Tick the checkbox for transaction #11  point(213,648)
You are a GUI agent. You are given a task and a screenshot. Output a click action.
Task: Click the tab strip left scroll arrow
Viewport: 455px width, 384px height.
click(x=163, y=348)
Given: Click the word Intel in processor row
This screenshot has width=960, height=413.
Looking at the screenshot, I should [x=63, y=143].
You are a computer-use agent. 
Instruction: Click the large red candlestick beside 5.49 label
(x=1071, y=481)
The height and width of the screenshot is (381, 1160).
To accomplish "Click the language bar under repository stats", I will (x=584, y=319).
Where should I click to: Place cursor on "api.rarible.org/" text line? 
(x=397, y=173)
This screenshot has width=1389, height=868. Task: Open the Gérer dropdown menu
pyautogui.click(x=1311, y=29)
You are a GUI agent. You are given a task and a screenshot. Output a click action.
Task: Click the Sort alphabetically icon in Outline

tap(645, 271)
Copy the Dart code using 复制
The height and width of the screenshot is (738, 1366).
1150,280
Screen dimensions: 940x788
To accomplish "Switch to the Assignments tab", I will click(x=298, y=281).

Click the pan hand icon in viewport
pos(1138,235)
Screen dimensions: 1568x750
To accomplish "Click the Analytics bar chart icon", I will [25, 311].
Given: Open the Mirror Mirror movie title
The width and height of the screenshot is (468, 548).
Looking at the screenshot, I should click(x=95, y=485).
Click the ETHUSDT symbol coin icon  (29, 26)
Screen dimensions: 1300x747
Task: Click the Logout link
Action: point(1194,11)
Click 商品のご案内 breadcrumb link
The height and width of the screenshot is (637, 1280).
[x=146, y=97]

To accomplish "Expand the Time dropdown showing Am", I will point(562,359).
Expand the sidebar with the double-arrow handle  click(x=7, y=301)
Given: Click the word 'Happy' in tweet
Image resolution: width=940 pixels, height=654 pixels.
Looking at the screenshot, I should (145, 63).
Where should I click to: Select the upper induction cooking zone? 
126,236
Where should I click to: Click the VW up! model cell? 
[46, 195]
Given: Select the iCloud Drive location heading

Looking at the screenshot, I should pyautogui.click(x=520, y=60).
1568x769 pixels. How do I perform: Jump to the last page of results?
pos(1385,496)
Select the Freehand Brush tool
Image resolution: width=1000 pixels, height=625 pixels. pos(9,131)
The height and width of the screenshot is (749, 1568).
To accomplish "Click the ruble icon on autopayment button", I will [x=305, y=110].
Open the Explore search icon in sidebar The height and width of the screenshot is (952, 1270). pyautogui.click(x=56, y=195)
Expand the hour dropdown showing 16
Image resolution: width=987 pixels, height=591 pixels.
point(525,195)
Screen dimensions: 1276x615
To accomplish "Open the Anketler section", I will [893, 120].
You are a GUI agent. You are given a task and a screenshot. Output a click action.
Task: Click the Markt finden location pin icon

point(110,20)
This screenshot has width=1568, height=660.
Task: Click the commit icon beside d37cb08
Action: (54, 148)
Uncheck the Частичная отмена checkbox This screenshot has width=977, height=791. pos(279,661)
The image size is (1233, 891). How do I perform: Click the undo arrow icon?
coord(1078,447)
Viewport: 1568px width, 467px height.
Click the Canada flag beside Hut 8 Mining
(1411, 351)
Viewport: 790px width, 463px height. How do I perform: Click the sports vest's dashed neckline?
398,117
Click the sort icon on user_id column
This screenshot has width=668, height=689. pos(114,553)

+++

◆ Work to be completed
Go through the listing and transcribe all of it exactly.

◆ Exercise solution
Tick the checkbox for transaction #11  point(213,648)
You are a GUI agent. You are given a task and a screenshot. Output a click action.
Task: Click the tab strip left scroll arrow
Viewport: 455px width, 384px height.
click(x=163, y=348)
Given: Click the word Intel in processor row
This screenshot has width=960, height=413.
Looking at the screenshot, I should [x=63, y=143].
You are a computer-use agent. 
Instruction: Click the large red candlestick beside 5.49 label
(x=1071, y=481)
The height and width of the screenshot is (381, 1160).
To accomplish "Click the language bar under repository stats", I will (x=584, y=319).
Where should I click to: Place cursor on "api.rarible.org/" text line? 
(x=397, y=173)
This screenshot has width=1389, height=868. Task: Open the Gérer dropdown menu
pyautogui.click(x=1311, y=29)
You are a GUI agent. You are given a task and a screenshot. Output a click action.
Task: Click the Sort alphabetically icon in Outline

tap(645, 271)
Copy the Dart code using 复制
The height and width of the screenshot is (738, 1366).
1150,280
Screen dimensions: 940x788
To accomplish "Switch to the Assignments tab", I will click(x=298, y=281).

Click the pan hand icon in viewport
pos(1138,235)
Screen dimensions: 1568x750
To accomplish "Click the Analytics bar chart icon", I will [25, 311].
Given: Open the Mirror Mirror movie title
The width and height of the screenshot is (468, 548).
Looking at the screenshot, I should click(x=95, y=485).
Click the ETHUSDT symbol coin icon  (29, 26)
Screen dimensions: 1300x747
Task: Click the Logout link
Action: point(1194,11)
Click 商品のご案内 breadcrumb link
The height and width of the screenshot is (637, 1280).
[x=146, y=97]

To accomplish "Expand the Time dropdown showing Am", I will point(562,359).
Expand the sidebar with the double-arrow handle  click(x=7, y=301)
Given: Click the word 'Happy' in tweet
Image resolution: width=940 pixels, height=654 pixels.
Looking at the screenshot, I should (145, 63).
Where should I click to: Select the upper induction cooking zone? 
126,236
Where should I click to: Click the VW up! model cell? 
[46, 195]
Given: Select the iCloud Drive location heading

Looking at the screenshot, I should pyautogui.click(x=520, y=60).
1568x769 pixels. How do I perform: Jump to the last page of results?
pos(1385,496)
Select the Freehand Brush tool
Image resolution: width=1000 pixels, height=625 pixels. pos(9,131)
The height and width of the screenshot is (749, 1568).
To accomplish "Click the ruble icon on autopayment button", I will [x=305, y=110].
Open the Explore search icon in sidebar The height and width of the screenshot is (952, 1270). pyautogui.click(x=56, y=195)
Expand the hour dropdown showing 16
Image resolution: width=987 pixels, height=591 pixels.
point(525,195)
Screen dimensions: 1276x615
To accomplish "Open the Anketler section", I will [893, 120].
You are a GUI agent. You are given a task and a screenshot. Output a click action.
Task: Click the Markt finden location pin icon

point(110,20)
This screenshot has width=1568, height=660.
Task: Click the commit icon beside d37cb08
Action: (54, 148)
Uncheck the Частичная отмена checkbox This screenshot has width=977, height=791. pos(279,661)
The image size is (1233, 891). How do I perform: Click the undo arrow icon?
coord(1078,447)
Viewport: 1568px width, 467px height.
Click the Canada flag beside Hut 8 Mining
(1411, 351)
Viewport: 790px width, 463px height. How do I perform: Click the sports vest's dashed neckline?
398,117
Click the sort icon on user_id column
This screenshot has width=668, height=689. pos(114,553)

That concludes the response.